++++ Data extract ++++
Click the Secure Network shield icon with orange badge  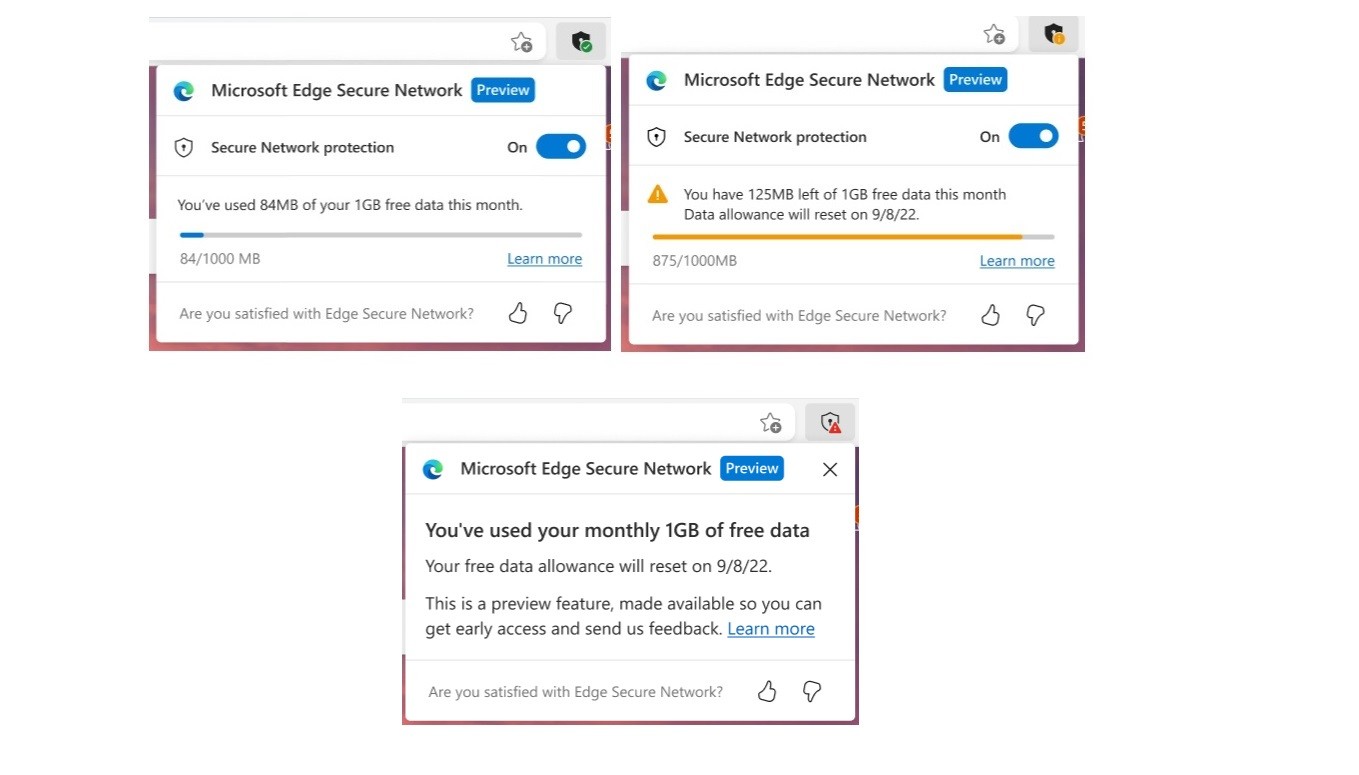pos(1053,35)
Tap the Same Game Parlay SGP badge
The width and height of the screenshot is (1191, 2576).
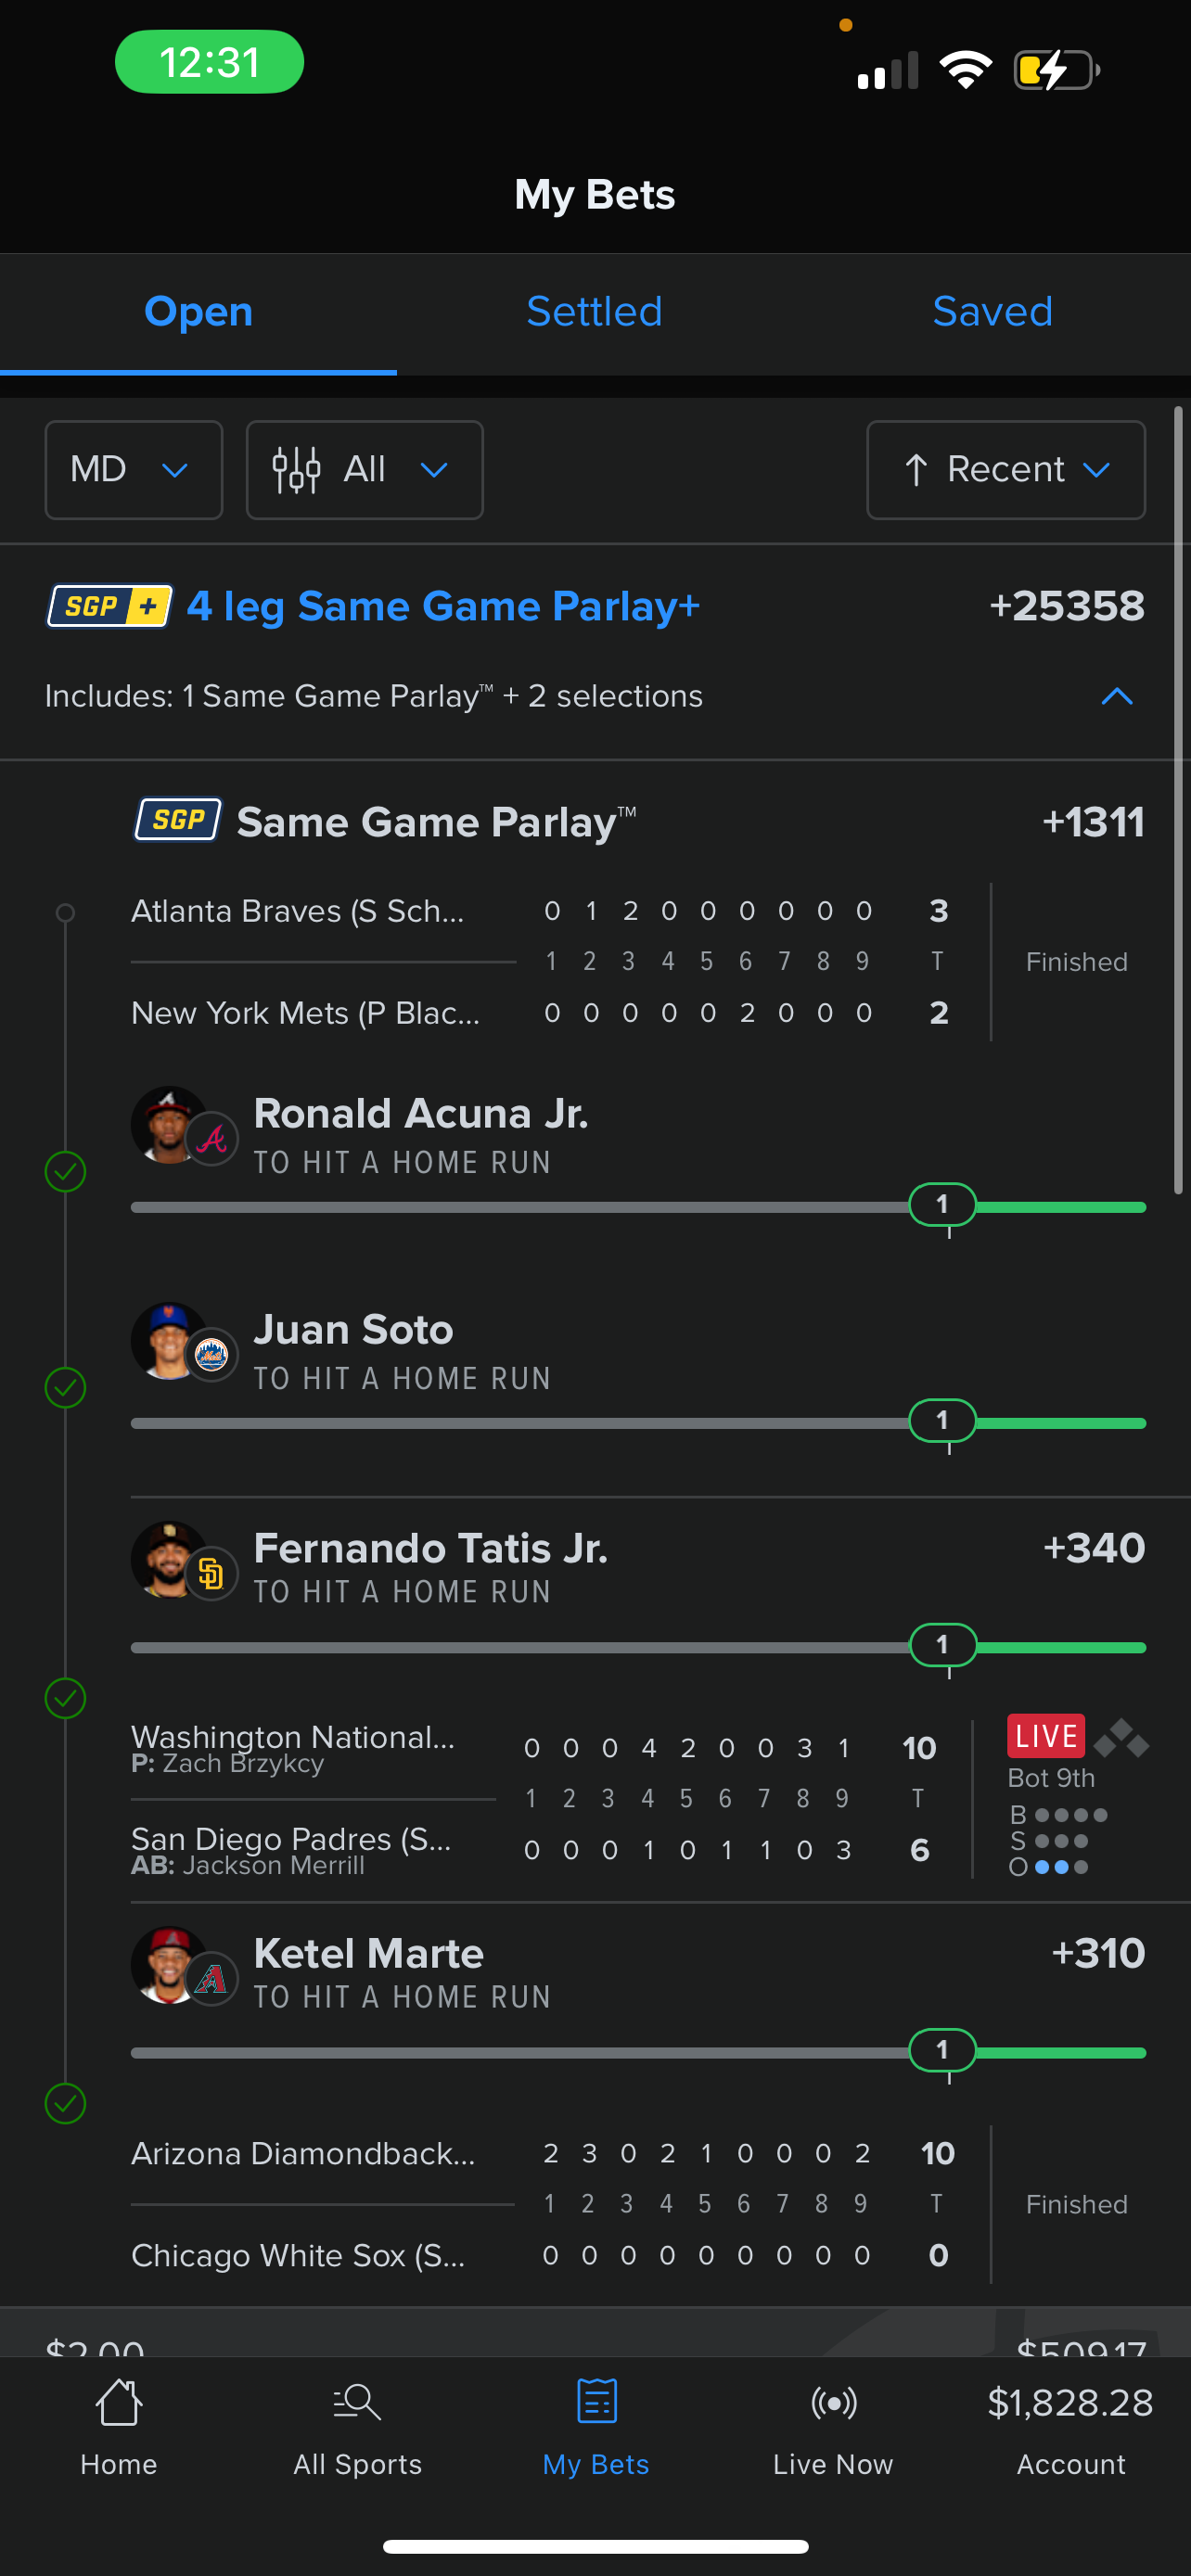point(178,821)
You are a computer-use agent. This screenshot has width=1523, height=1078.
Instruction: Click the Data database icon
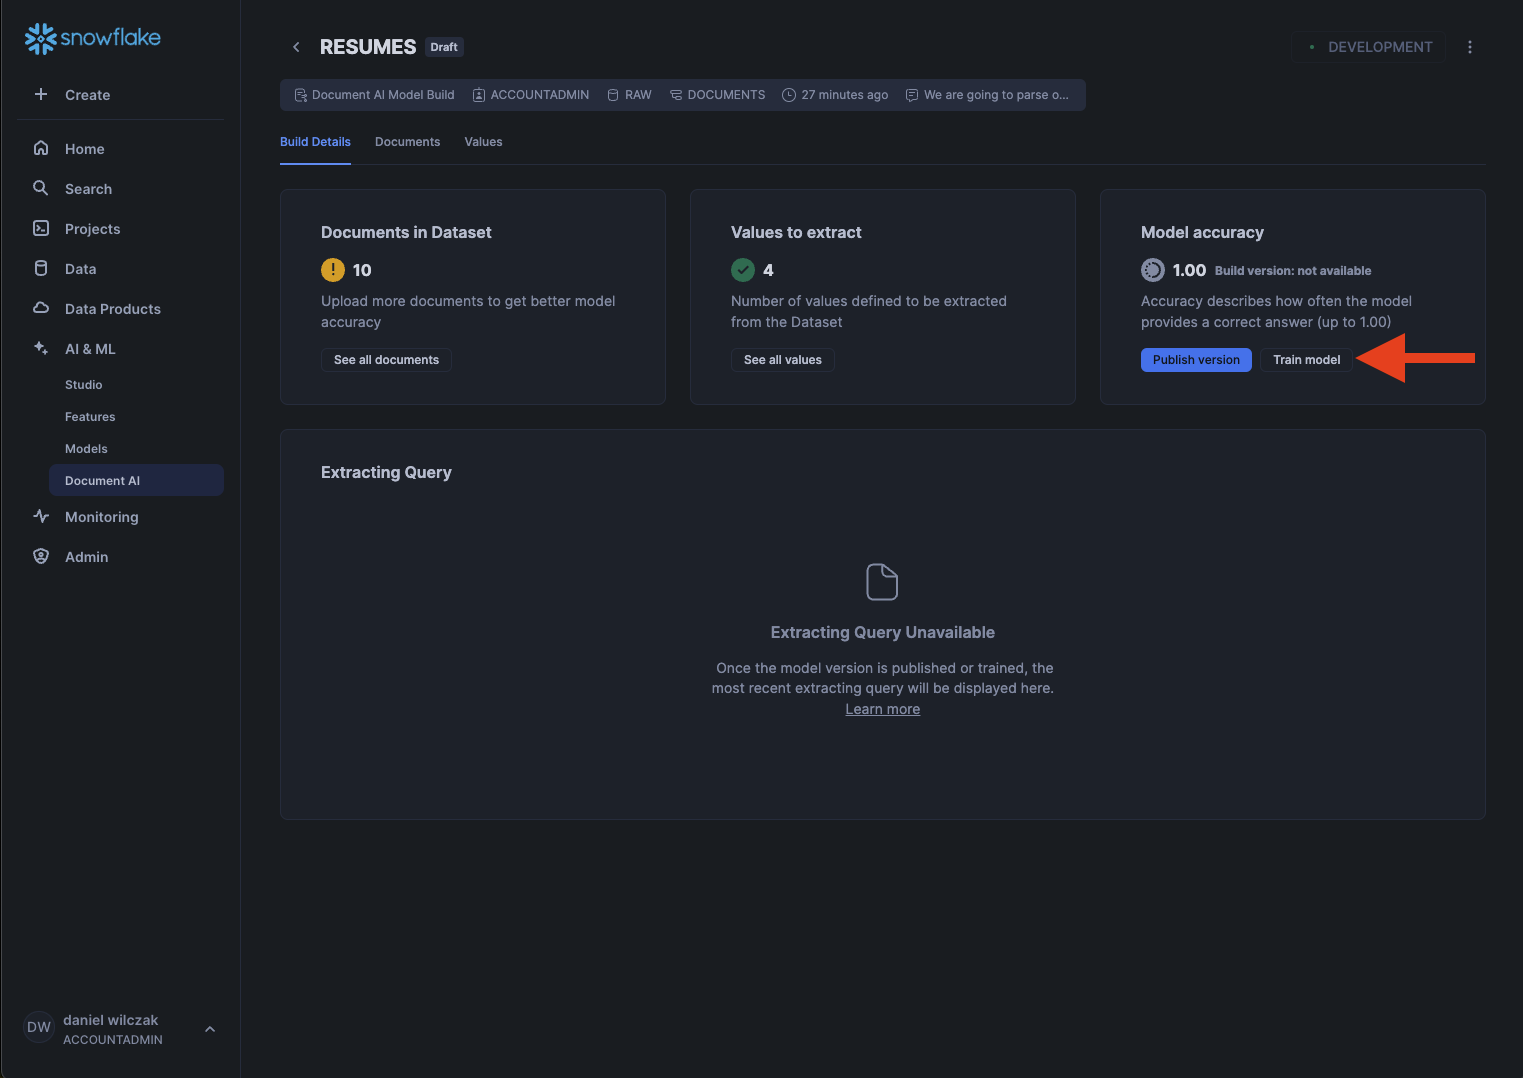pyautogui.click(x=41, y=268)
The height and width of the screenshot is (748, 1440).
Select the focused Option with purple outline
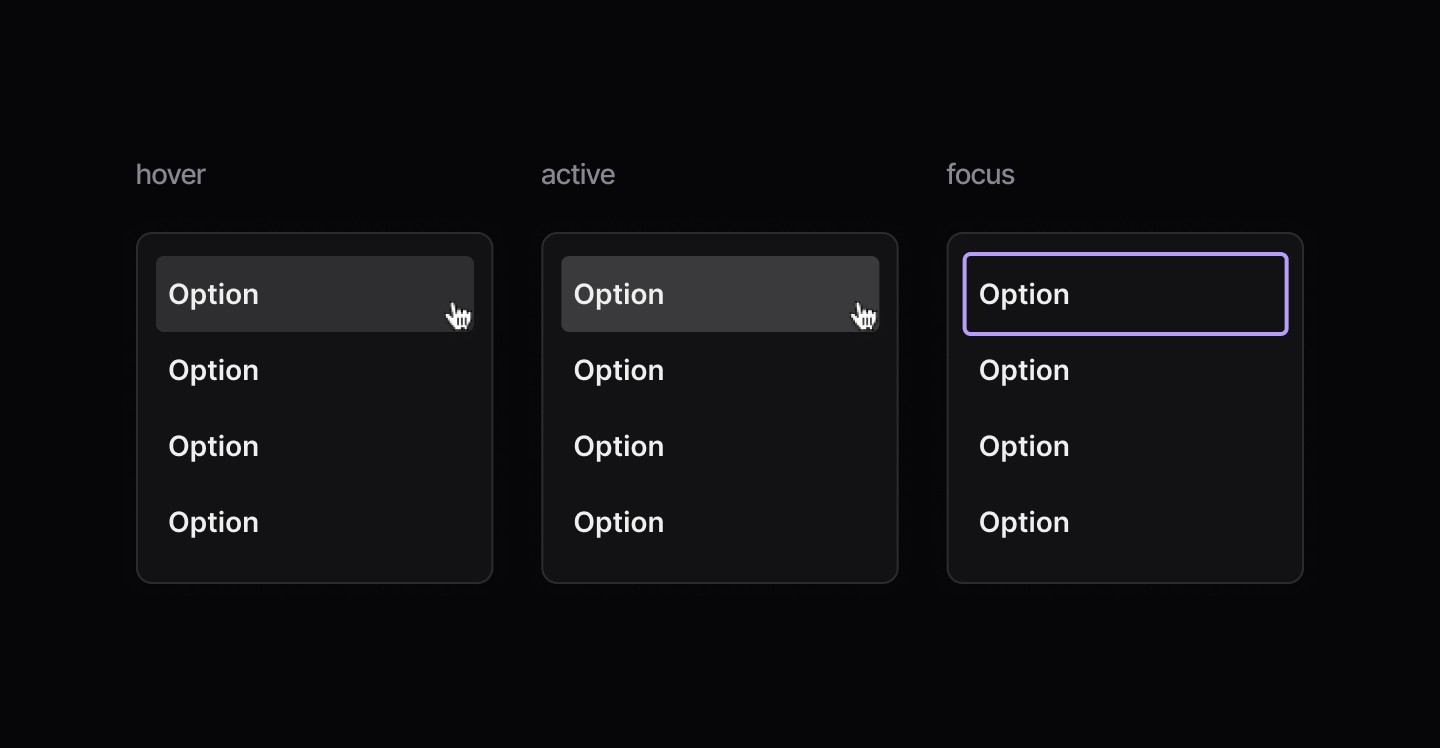coord(1124,294)
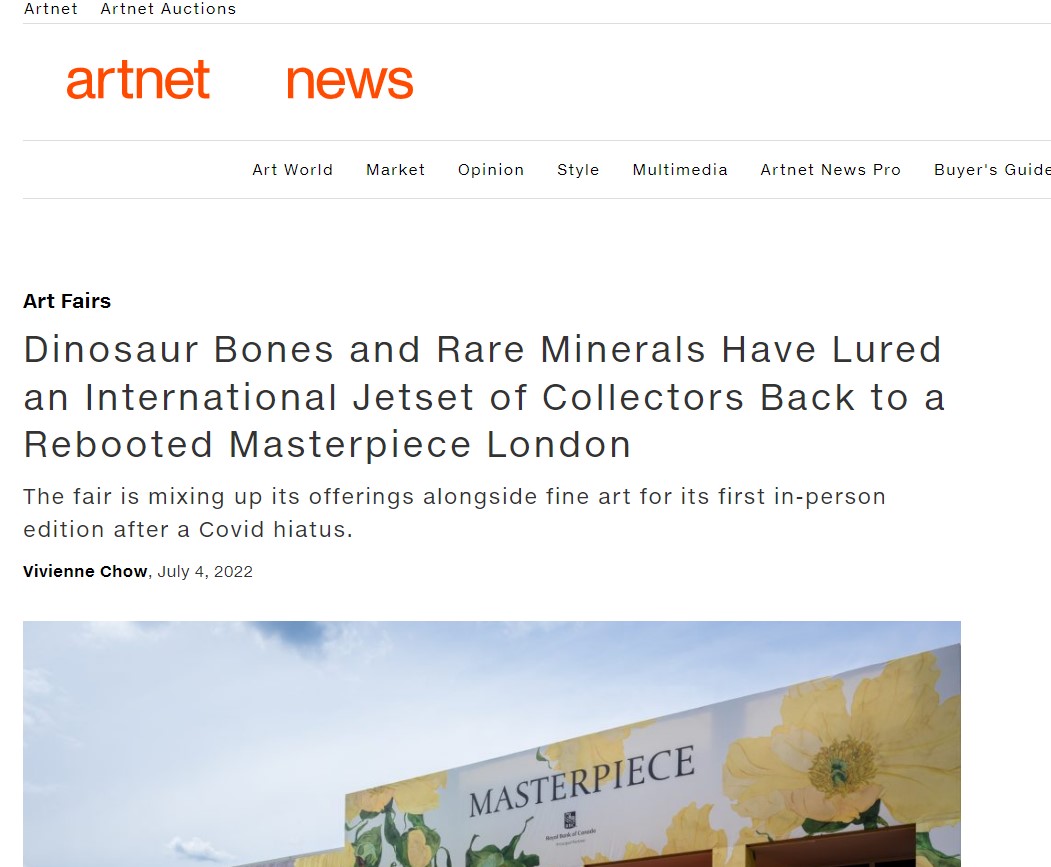Viewport: 1051px width, 867px height.
Task: Click the July 4, 2022 publication date
Action: coord(205,572)
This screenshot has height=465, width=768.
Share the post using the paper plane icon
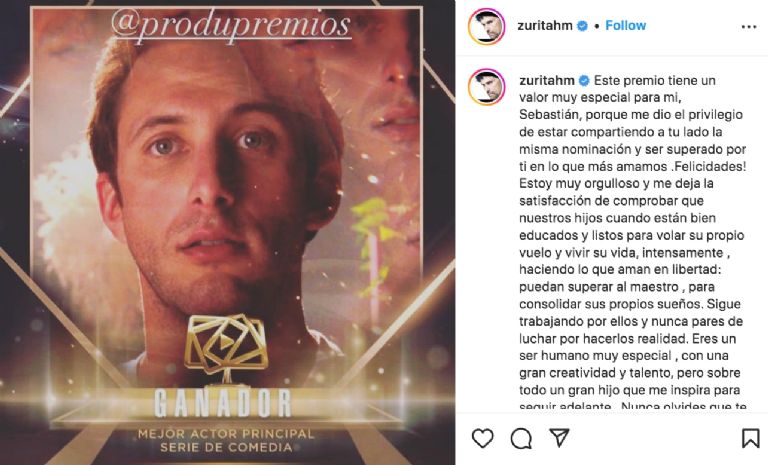(x=559, y=438)
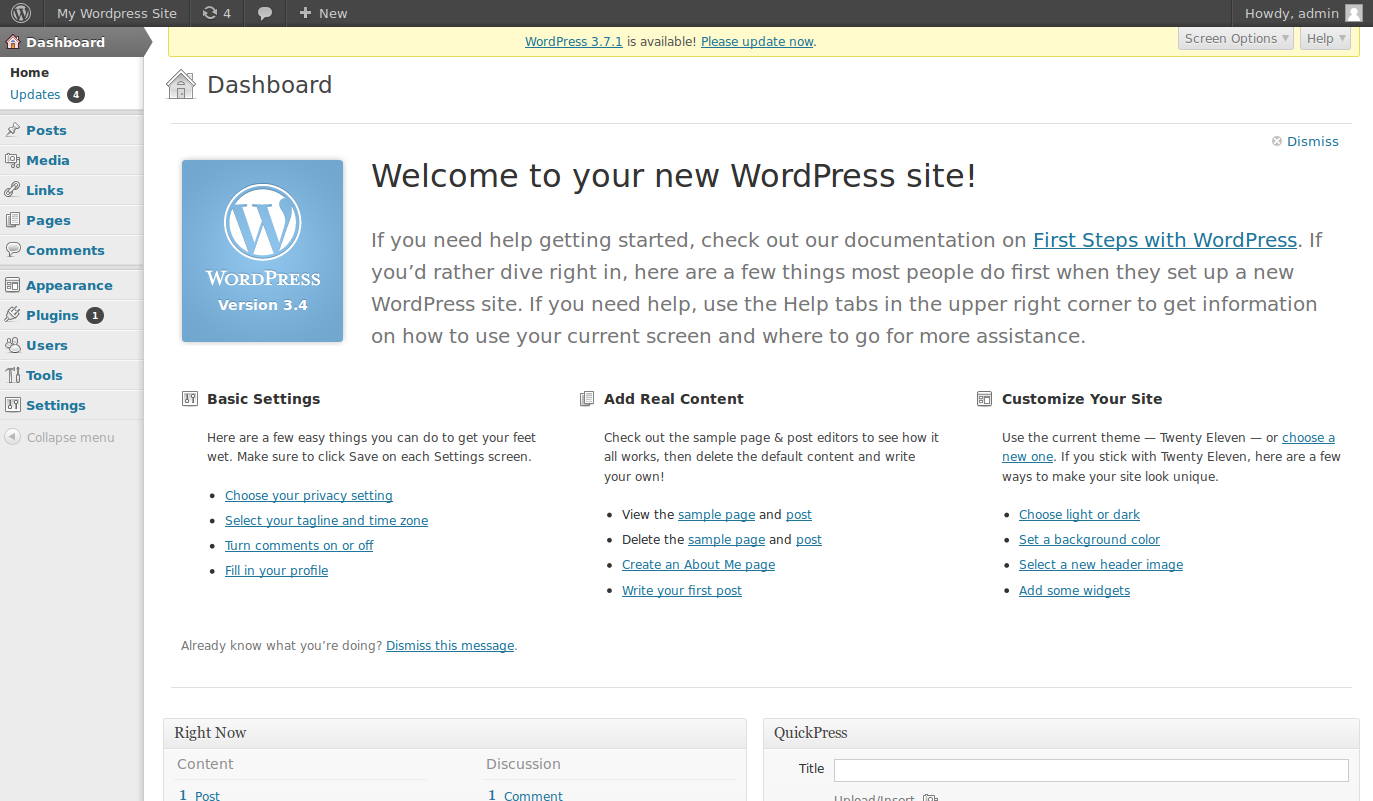1373x801 pixels.
Task: Open the updates icon in admin bar
Action: pyautogui.click(x=209, y=13)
++++
• _Instructions to follow_
Write back the stretch of lines above that begins with the line holding "Select the focused Option with purple outline" and ends with the line holding "This screenshot has height=465, width=768.", both included, exactly as written. Pictures stay out.

• _Solution_
Select the focused Option with purple outline
coord(1124,294)
Viewport: 1051px width, 867px height.
Task: Click the July 4, 2022 publication date
Action: coord(205,572)
This screenshot has height=465, width=768.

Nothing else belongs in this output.